Figure 5. Differential Recruitment of Exogenous Pre-RNA Splicing Factors to tau Minigenes

(A) Semi-quantitative RT-PCR analysis of tau alternative splicing upon expression of T7-tagged SR proteins in COS-7 cells expressing either tau10wt or tau10−1. Transient transfection of splicing factors does not affect the alternative splicing pattern of the tau minigene in stable cell lines. (B) Quantitative analysis of recruitment of transfected SR proteins to tau10wt or tau10−1. Recruitment of splicing factors to tau transcription sites detected by combined RNA-FISH using specific probes against the tau minigene and IF microscopy with anti-T7 antibody. Percentage of cells with colocalization of tau RNA-FISH and splicing factor signals is indicated. Values represent averages from at least 100 transcription sites from three experiments ± SEM.

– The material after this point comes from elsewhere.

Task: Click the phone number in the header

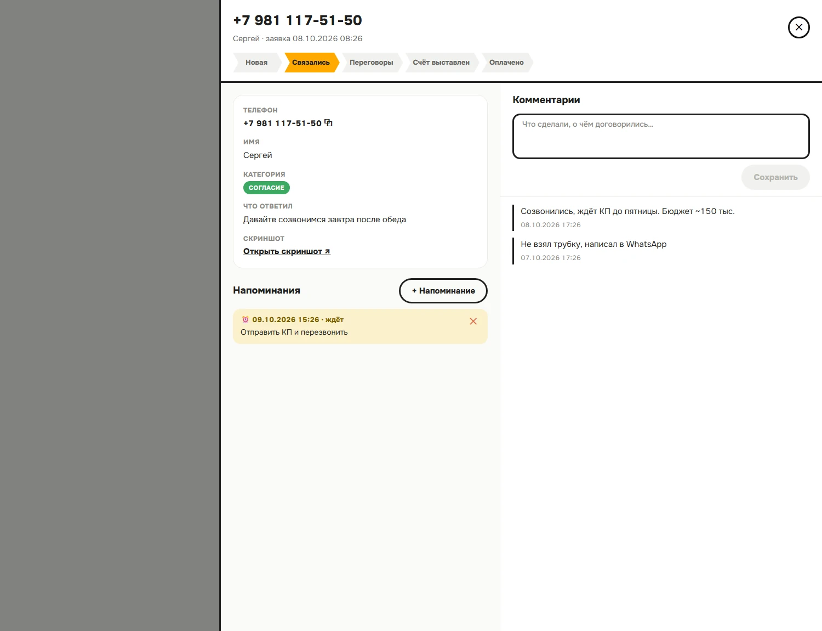Action: [x=298, y=20]
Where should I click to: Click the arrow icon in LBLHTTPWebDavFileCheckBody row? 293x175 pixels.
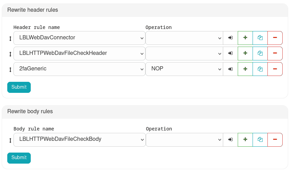click(230, 140)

Figure 6. Deletion Mapping of Sf2/Asf Protein Domains Involved in Differential Recruitment

(A) Schematic representation of T7-tagged mutants of SF2/ASF. (B) Semi-quantitative RT-PCR analysis of tau10−1 splicing upon expression of mutant SF2/ASF. Overexpression of the mutant proteins does not affect tau splicing. (C) Recruitment of splicing factors to tau transcription sites detected by combined RNA-FISH using specific probes against the tau minigene (green) and IF microscopy with anti-T7 antibody (red). Arrowheads indicate tau transcription sites. Scale bar = 2.5 μm. (D) Quantitation of percentage of cells with colocalization of tau RNA-FISH and splicing factor signals. Values represent averages from at least 50 transcription sites from three experiments ± SEM.